I spent the entire day purchasing luxury gifts for my mistress. When I returned home that night, my wife, my newborn daughter, and every sign of the life we had built together were gone. The only thing left was a manila envelope—and what I found inside shattered everything I believed I still owned. — Part 2

“Leighton, by the time you read this, Isabella and I will be somewhere safe. I know you will want to say this was sudden, but it was not. You left Isabella long before I packed a single box. You left her every time you lied about working late, every time you spent our money on another woman, and especially the night she was born when you stood in the hospital hallway holding someone else. I am not writing this to hurt you, but because I know you will look for the easiest version of the truth, telling yourself you overreacted or that Camille manipulated you. Maybe some of that is true, but none of it changes what Isabella deserves, which is a father who chooses her without needing to lose everything first. If that man exists, your attorney can speak to mine. Do not come looking for us. Sophie.”

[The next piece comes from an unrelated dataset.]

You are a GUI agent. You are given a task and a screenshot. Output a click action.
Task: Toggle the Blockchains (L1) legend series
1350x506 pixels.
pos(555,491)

I read it three times, and by the end, I was crying. Elias waited silently until I lowered the letter.

“Is she safe?” I asked.

“Yes,” he said.

“Is Isabella okay?” I managed to croak.

“Yes, she has her mother,” he replied, and that answer hurt because it was enough.

I looked at the shopping bags by the doorway, filled with Camille’s expensive gifts, and I carried them outside to the trash bin, tossing them in. It did not fix anything, but it was the first honest thing I had done all day. When I came back inside, Elias watched me closely.

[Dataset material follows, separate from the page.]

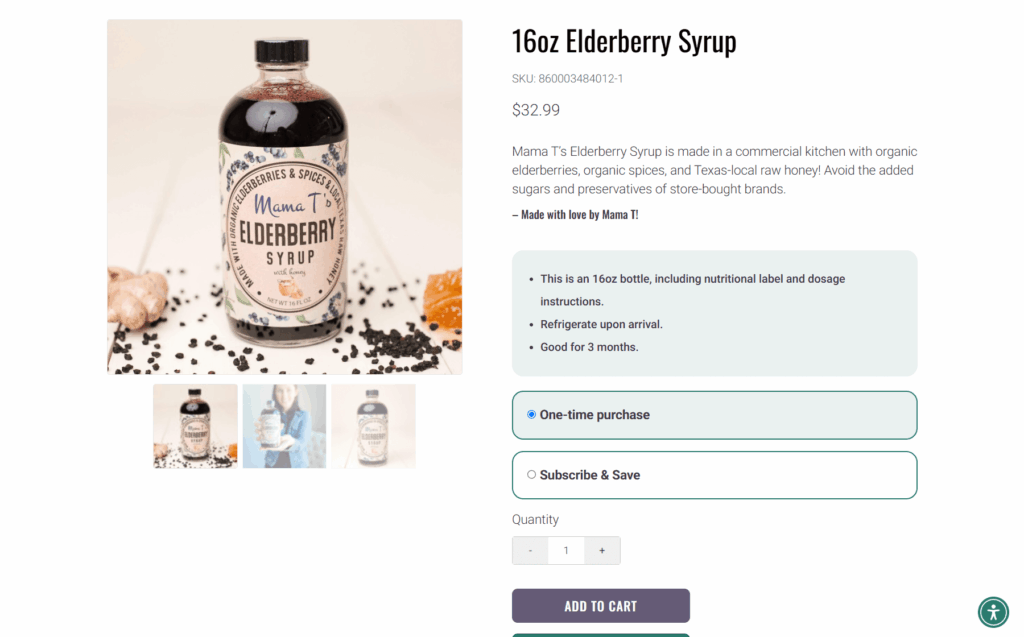
Task: Choose the Subscribe & Save option
Action: tap(532, 475)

“You need a lawyer,” he said.

“I need my family,” I replied.

“You need to understand those might not be the same thing anymore,” he said.

I sat on the bottom stair, putting my head in my hands, and for a long time, Elias did not offer comfort because I did not deserve it.

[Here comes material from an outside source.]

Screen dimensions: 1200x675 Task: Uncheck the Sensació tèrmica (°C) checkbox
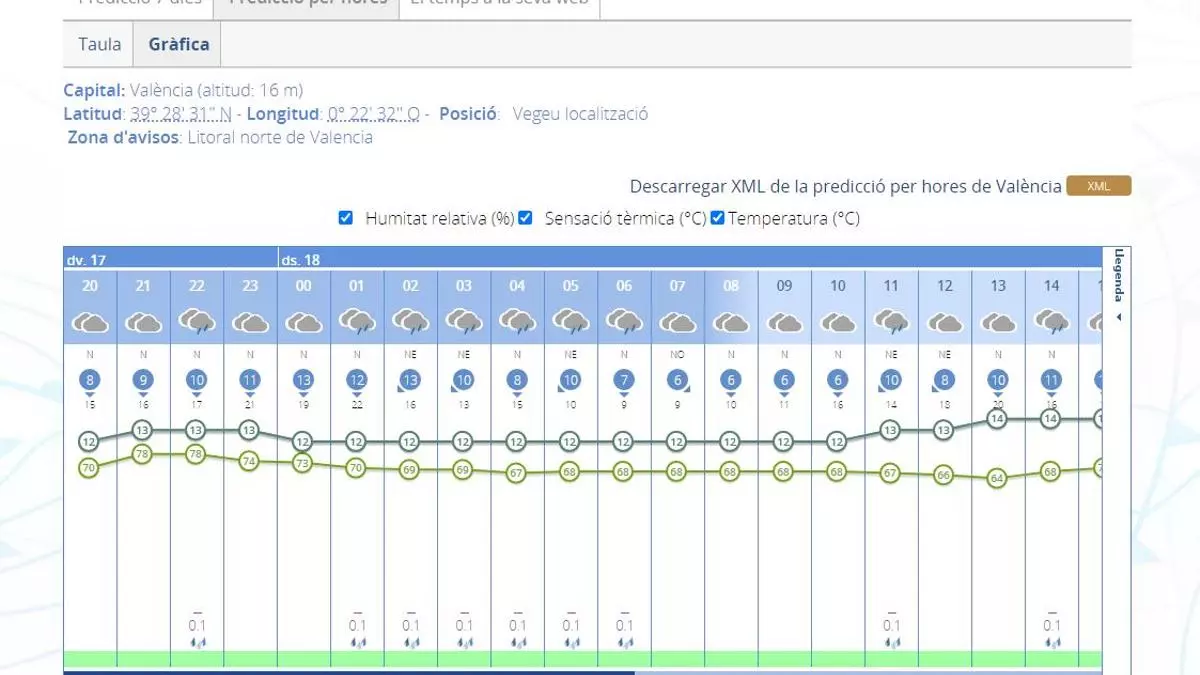tap(525, 218)
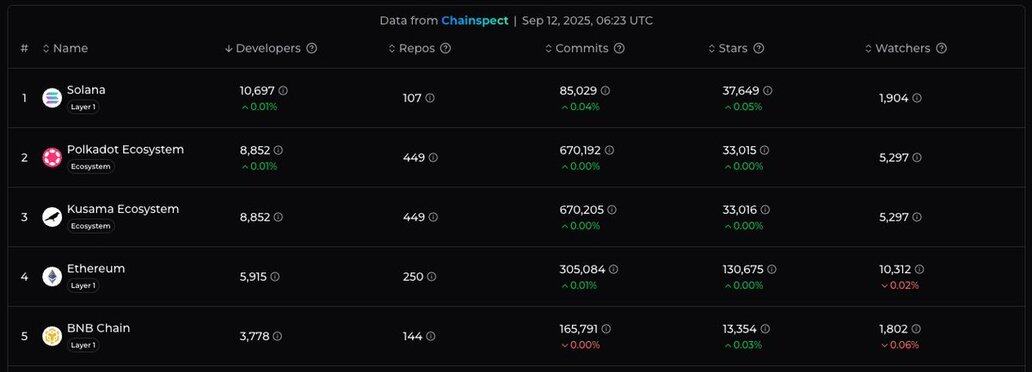
Task: Select the BNB Chain row name
Action: [99, 328]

“There is something else,” he said after a while, and I looked up, my heart sinking.

“Sophie did not only find your affair,” he said, and I realized he meant the investment account I had opened a year ago to keep money only for myself.

“How much does she know?” I asked, my voice barely audible.

“All of it,” he said. “And her attorney will argue financial abandonment and dissipation of marital assets.”

I admitted that I had used some of the money for Camille, and Elias’s expression hardened.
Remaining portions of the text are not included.